Die Landzunge von Farewell Spit, ganz oben auf Neuseelands Südinsel, gehört normalerweise zu den stilleren Ecken des Pazifikstaats. Am Freitag bot sich dort ein anderes Bild. Im seichten Wasser und am Strand lagen die Kadaver von etwa 300 Grindwalen: mächtige, schwarze Tiere, viele Hundert Kilogramm schwer und bis zu acht Meter lang. Dazwischen Helfer, die verzweifelt darum kämpften, mehr als Hundert weitere Wale, die noch am Leben waren, irgendwie zu retten.
"Eines der traurigsten Dinge, die ich jemals gesehen habe"
Wer dabei war in Farewell Spit, wird die Bilder vermutlich nie mehr aus dem Kopf bekommen. Wie Peter Wiles, einer der ersten Freiwilligen, die zur Stelle waren: "Das ist eines der traurigsten Dinge, die ich jemals gesehen habe. So viele einfühlsame Wesen, die jetzt einfach wie Müll am Strand liegen."
Solche Fälle kommen an den Küsten der Weltmeere, von Australien über Patagonien bis Florida, immer wieder vor. Aber ein solches Massensterben hat es schon länger nicht mehr gegeben. In Neuseeland - einem Land, das verhältnismäßig oft betroffen ist - muss man in den Archiven der Meeresforscher mehr als drei Jahrzehnte zurückgehen: Zuletzt waren dort 1985 noch mehr Wale gestrandet, 450 damals. In Farewell Spit zählte die Naturschutzbehörde DOC (Department of Conservation) am Freitag 416 Tiere.
Die Versuche, die noch lebenden Tiere zurück ins offene Meer zu bugsieren, hatte nur teilweise Erfolg. Von den 120 Walen schwamm mehr als die Hälfte, warum auch immer, sofort wieder zurück. Später begnügten sich die Helfer damit, die Tiere mit feuchten Tüchern zu bedecken und Meerwasser über sie zu gießen - der Versuch, sie kühl zu halten, ihnen genügend Feuchtigkeit zu verschaffen und sie vor der Sonne zu schützen. Manche der Helfer streichelten die Tiere auch. Einige sangen sogar für sie. Man hoffte auf die nächste Flut.

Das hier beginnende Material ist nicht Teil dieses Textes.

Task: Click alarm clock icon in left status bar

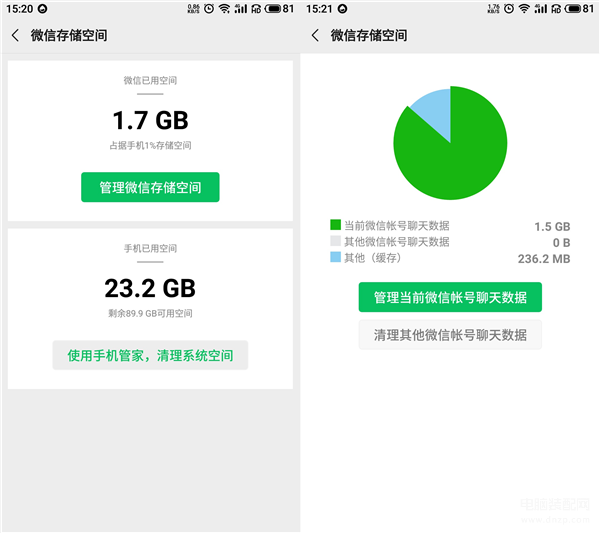Action: 209,8
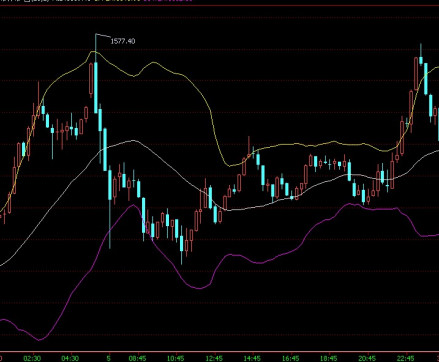The image size is (439, 362).
Task: Click the yellow indicator text in header
Action: 119,1
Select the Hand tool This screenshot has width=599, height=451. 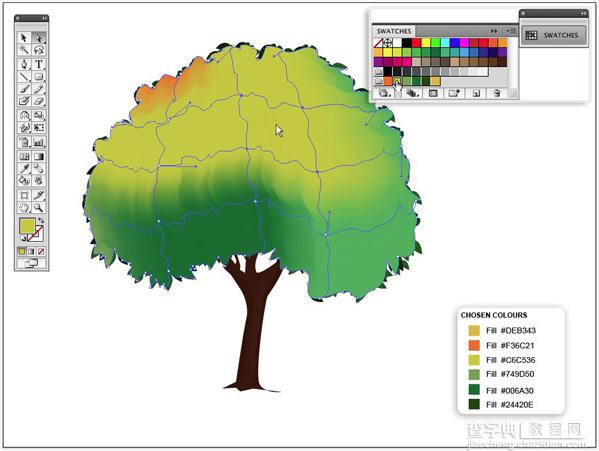[24, 208]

Farewell Spit wurde schon öfter zur tödlichen Falle
Farewell Spit ist eine 32 Kilometer lange Landzunge, der nördlichste Zipfel der neuseeländischen Südinsel. Aus der Luft sieht sie wie ein gigantischer Angelhaken aus. Für Wale wurde sie schon mehrfach zur tödlichen Falle: Erst im Februar 2015 waren dort 200 Grindwale gestrandet. 140 davon überlebten nicht. Aber so ein Massensterben wie nun gab es hier noch nie.
Warum die Wale an Land schwammen, weiß niemand genau. Einige Kadaver sollen nun im Tierärztlichen Institut der nächstgelegenen Universität untersucht werden. Aber Vermutungen gibt es schon: Möglicherweise war das Echolot-System der Tiere gestört. Wale orientieren sich über ihr enorm empfindliches Gehör. Lärm, zum Beispiel durch militärisches Sonar oder Schiffe, macht ihnen sehr zu schaffen.

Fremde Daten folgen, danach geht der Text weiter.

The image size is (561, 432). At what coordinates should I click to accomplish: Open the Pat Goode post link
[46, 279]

Schlammige Meeresboden strahlt kaum Schall zurück
Zudem ist die Gegend bei Experten dafür bekannt, dass der schlammige Meeresboden hier kaum Schall zurückstrahlt. Auf diese Weise könnten die Wale den Eindruck bekommen haben, dass sie in tiefem Gewässer unterwegs seien. Der deutsche Meeresbiologe Jochen Zaeschmar, gebürtig in Ostfriesland, aber schon seit vielen Jahren in Neuseeland zu Hause, sagte dem Online-Portal Stuff: "Also schwimmen sie dahin, und plötzlich haben sie buchstäblich kein Wasser mehr unter sich."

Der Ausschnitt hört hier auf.